La stampa politica, ad iniziare dal “Monitore Napoletano” di Eleonora Fonseca Pimentel, cercò innanzitutto di comunicare gli ideali repubblicani e rivoluzionari di libertà e uguaglianza. Considerando che la Repubblica napoletana del 1799 durò meno di cinque mesi, si rimane stupefatti dall’attività culturale che caratterizzò tale breve periodo in termini di diffusione delle idee e degli eventi tramite i giornali. Con la proclamazione della Repubblica Napoletana, il 21 gennaio 1799, si era consapevoli da parte dei patrioti dell’importanza della comunicazione al fine di ottenere un indispensabile allargamento del consenso in relazione alla diffusione dei concetti fondamentali della democrazia repubblicana, la libertà e l’uguaglianza, come anche allo scopo di dar conto delle decisioni del governo repubblicano. Il 29 gennaio 1799 iniziò a circolare per le strade della città un volantino che annuncia la prossima pubblicazione d’un foglio il cui intento era quello di rendere “conto di tutte le operazioni governative” della Repubblica. Ad aiutarla c’era l’amico Giuseppe Logoteta, “un attivo collaboratore di redazione come redattore di bozze prima, e revisore generale, poi, spingendosi anche a giudizi politici autonomi. Mentre un gruppo di animosi, ma anonimi, giovani fungevano da cronisti volontari o appositamente incaricati, raccogliendo notizie e spesso componendo direttamente pezzi di cronaca”
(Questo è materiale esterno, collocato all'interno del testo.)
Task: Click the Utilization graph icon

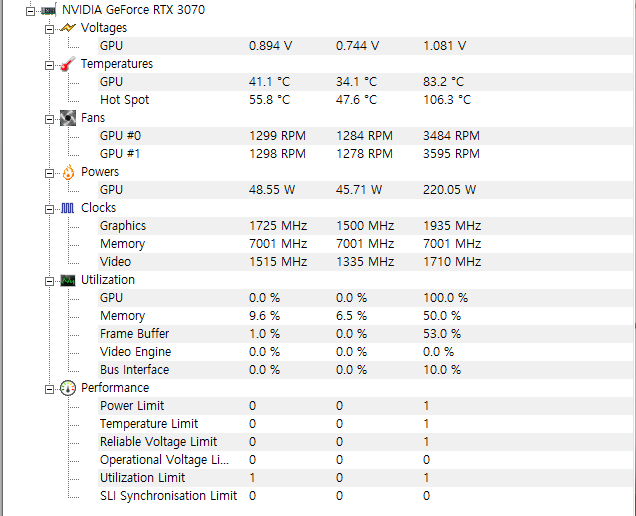Action: pyautogui.click(x=68, y=280)
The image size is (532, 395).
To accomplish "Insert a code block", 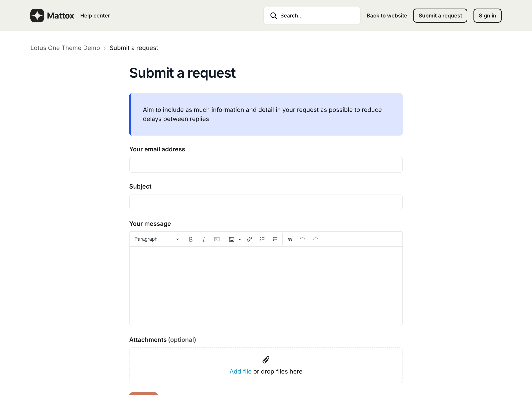I will [231, 239].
Il Monitore Napoletano, diretto da Eleonora Pimentel Fonseca, richiama esplicitamente l’omonimo periodico parigino e il 2 febbraio 1799 uscì dalla tipografia di Gennaro Giaccio dal I al XXV numero; successivamente la stampa venne curata dalla Tipografia Nazionale. “Questo foglio- si scrisse nell’annuncio dell’imminente, periodica, pubblicazione del Monitore Napoletano- renderà conto di tutte le operazioni del Governo. Si pubblicherà ogni volta che partirà il corriere affinché non soffra un ritardo inutile per tutte i comuni della Repubblica. Le associazioni si ricevono nella stamperia del Cittadino Gennaro Ciaccio sita alle fosse del grano; il prezzo è di carlini sei al detto Cittadino, il quale ne terrà registro. Il primo foglio si pubblicherà sabato a mezzogiorno 14 Piovoso anno 7 ( 2 febbraio 1799)”. Sopra al titolo – che fu Monitore Napolitano dal numero I al numero XIV, e Monitore Napoletano dal XV al XXXV (dell’ 8 giugno 1799), ¬troneggiavano le due parole-chiave “Libertà” ed “Eguaglianza”; sotto era riportato il numero cronologico con la data di pubblicazione nel nuovo e vecchio stile, ossia secondo il calendario repubblicano e quello gregoriano. Il primo numero del Monitore Napoletano consiste di quattro grandi pagine ( cm. 34 x 21 ) con una di supplemento. E’ noto l’articolo in cui si proclama “ Siam liberi in fine, ed è giunto anche per noi il giorno in cui possiamo pronunciare i sacri nomi di libertà e di uguaglianza, ed annunciarci alla Repubblica Madre come suoi degni figliuoli; ai popoli liberi d’Italia e d’Europa, come loro degni confratelli.
Il giornale ebbe un ritmo bisettimanale di pubblicazione uscendo quasi sempre, con intervallo di tre giorni, cioè ogni martedì e sabato. Ciascun numero fu costituito da quattro pagine , tranne l’ultimo di sei, che raccoglievano gli articoli su due colonne.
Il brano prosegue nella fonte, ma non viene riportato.